Future Snow Changes over the Columbia Mountains, Canada, using a Distributed Snow Model
Section 1: Publication
Publication Type
Journal Article
Authorship
Mortazapour, M., Menounos, B., Jackson, P., Erler, A.
Title
Future Snow Changes over the Columbia Mountains, Canada, using a Distributed Snow Model
Year
2022
Publication Outlet
Climatic Change, 172, 3-24
DOI
ISBN
ISSN
Citation
Mortazapour, M., Menounos, B., Jackson, P., Erler, A. (2022) Future Snow Changes over the Columbia Mountains, Canada, using a Distributed Snow Model. Climatic Change, 172, 3-24.

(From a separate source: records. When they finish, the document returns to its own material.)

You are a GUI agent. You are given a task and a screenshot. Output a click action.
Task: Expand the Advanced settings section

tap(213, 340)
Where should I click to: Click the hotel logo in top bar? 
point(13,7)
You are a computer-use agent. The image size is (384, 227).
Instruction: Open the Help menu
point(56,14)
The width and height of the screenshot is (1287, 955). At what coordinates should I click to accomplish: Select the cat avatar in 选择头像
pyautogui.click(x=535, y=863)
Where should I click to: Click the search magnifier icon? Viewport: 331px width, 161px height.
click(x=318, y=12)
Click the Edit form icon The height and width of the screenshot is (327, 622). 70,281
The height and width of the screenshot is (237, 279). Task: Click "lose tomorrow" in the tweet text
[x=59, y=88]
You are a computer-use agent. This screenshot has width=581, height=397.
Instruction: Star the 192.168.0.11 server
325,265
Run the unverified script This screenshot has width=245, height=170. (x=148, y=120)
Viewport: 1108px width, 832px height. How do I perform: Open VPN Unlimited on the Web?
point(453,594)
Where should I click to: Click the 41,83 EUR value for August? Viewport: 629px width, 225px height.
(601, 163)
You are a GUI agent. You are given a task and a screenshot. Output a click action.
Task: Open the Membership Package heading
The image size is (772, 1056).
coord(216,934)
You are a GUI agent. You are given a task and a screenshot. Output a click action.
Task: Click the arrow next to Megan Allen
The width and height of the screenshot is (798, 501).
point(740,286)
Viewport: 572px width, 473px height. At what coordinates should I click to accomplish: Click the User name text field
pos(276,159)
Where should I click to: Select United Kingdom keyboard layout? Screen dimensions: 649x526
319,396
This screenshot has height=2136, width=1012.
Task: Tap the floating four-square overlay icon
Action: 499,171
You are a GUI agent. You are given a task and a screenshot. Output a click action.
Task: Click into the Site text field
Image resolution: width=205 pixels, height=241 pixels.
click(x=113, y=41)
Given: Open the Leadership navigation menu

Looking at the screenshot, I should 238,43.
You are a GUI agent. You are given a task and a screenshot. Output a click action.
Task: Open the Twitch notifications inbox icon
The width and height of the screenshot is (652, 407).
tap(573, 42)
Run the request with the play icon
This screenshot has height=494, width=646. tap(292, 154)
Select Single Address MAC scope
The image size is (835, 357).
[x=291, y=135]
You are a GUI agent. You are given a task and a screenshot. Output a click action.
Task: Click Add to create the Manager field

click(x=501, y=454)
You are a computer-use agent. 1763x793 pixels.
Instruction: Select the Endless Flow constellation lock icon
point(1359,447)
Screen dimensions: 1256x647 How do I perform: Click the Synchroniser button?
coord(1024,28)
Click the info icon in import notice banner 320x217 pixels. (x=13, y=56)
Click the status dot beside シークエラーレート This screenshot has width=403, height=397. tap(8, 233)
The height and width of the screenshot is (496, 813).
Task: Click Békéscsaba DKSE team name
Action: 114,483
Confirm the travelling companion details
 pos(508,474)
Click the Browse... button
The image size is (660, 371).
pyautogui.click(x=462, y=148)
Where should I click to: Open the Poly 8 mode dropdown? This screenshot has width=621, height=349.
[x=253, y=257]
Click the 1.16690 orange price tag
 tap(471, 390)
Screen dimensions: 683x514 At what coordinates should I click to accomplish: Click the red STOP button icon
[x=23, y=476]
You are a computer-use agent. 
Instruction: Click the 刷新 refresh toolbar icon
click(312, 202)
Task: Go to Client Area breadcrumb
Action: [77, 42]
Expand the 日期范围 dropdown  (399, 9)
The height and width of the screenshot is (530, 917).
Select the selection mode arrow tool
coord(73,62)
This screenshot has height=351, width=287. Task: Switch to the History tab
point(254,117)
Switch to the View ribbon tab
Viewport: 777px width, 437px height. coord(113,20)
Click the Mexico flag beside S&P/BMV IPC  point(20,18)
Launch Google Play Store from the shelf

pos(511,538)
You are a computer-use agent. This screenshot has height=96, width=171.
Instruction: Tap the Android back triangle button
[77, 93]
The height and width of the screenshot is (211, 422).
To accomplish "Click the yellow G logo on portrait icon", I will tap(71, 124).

https://doi.org/10.1007/s10584-022-03360-9
Abstract
In western North America, many communities rely on runoff from mountain snowpacks. Projections of how future climate change will affect the seasonal snowpack are thus of interest to water managers, communities and policy makers. We investigate projected changes in seasonal snow cover for the twenty-first century for the Canadian portion of the Columbia River Basin using a physically based snow distribution model (SnowModel) at 500 m horizontal resolution. Forcing data for the reference (1979–1994) and future (2045–2059, 2085–2099) periods originate from a 4-member initial condition ensemble of global Community Earth System Model (CESM1) simulations based on the Representative Concentration Pathway (RCP) 8.5 scenario. The ensemble was dynamically downscaled (DD) to 10 km resolution using the Weather Research and Forecasting model (WRF). We also evaluate the performance of SnowModel using publicly available, statistically downscaled (SD) temperature and precipitation. We project a 38%/28% and 30%/15% decrease in WRF/SD-simulated snow depth and SWE, respectively, by the end of this century relative to the reference period over the entire domain. Our results indicate that the projected loss of snowpack depends largely on elevation and season. Snow depth and snow water equivalent (SWE) are most affected for elevations below 2000 m asl, with a reduction of more than 60%. While both simulations show SWE losses in most areas by the end of the century, a stronger projected thinning of the snowpack occurs for the DD-forced simulations compared to the SD-forced simulations.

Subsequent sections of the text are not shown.